(j3.2006) Lock variables
Malcolm Cohen
malcolm
Mon Mar 9 20:30:20 EDT 2009
Van Snyder wrote:
>
>>> Do we want to prohibit a lock variable from being an <output-item>?
>>>
>>>
>> It's already done except for the case of defined i/o.
>>
>
> It's not completely done.
Yes it is, or would be if the standard were not broken. This is
irrelevant to lock variables.
>
>> Where does it say unformatted write doesn't have to obey the requirement
>> that all
>> "components shall be accessible in the scoping unit containing the
>> input/output statement"
>> ?
>>
>
> That requirement is in 9.6.3p7, the second bullet in the list, at
> [09-007:220:6-10], which deals with derived-type list items that get
> decomposed into their components because at least one component is
> handled by defined I/O.
Well that would be rather obviously incorrect text in the standard then.

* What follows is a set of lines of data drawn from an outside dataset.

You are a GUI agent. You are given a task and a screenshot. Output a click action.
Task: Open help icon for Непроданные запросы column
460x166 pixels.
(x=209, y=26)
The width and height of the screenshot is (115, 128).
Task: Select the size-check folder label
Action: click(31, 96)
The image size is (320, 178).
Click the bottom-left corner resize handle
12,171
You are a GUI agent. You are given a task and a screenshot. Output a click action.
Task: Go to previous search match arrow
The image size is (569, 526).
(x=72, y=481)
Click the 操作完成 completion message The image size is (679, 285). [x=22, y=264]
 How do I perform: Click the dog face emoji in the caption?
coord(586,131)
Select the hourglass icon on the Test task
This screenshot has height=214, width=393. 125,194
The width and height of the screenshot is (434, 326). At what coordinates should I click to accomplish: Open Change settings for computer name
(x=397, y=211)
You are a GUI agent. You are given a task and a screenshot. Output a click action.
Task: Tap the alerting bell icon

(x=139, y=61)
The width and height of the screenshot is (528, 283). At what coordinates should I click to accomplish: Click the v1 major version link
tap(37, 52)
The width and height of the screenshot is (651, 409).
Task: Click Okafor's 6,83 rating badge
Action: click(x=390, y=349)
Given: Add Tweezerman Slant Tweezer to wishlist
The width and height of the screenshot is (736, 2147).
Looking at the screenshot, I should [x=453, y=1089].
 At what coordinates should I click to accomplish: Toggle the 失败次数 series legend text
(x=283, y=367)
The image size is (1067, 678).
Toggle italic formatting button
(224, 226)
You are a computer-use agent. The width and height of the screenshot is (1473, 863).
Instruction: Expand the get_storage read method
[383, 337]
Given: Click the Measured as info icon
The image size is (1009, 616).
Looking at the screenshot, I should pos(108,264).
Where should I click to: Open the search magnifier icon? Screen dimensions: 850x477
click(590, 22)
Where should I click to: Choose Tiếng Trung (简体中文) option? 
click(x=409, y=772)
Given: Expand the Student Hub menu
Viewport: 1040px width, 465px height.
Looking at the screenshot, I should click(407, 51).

It is PRECISELY the case of intrinsic i/o that needs to be prohibited
(and is, in F90/95).
Looks like a mistake adding defined i/o to me - along with adding the
defined i/o exception we have broken the intrinsic i/o requirements.
>
> There is no such similar requirement in the third bullet, which deals
> with list items that don't get decomposed. Down in the fifth bullet
> [220:18-20] (which ought to be part of the third one) it gets around to
> prohibiting ultimate components of derived-type list items that aren't
> decomposed from having the ALLOCATABLE or POINTER attributes. But
> there's still nothing there about the ultimate components being
> accessible. NOTE 9.34 suggests this was intentional.
>
I disagree with your reading of note 9.34 comprehensively. It is inline
to a single bullet point and is addressing that bullet point and that
bullet point only.
Again, Fortran 90/95 disallow all (intrinsic) i/o (including
unformatted) of types with private components, and I cannot believe such
a stupid feature was a deliberate part of F2003. Evidence please, on a
postcard.
See 97-007r2 [149:1-2]
"A derived-type object shall not appear as an input/output list item
if any component ultimately in
the object is not accessible within the scoping unit containing the
input/output statement."
Cheers,
--
.......................Malcolm Cohen, Nihon NAG, Tokyo.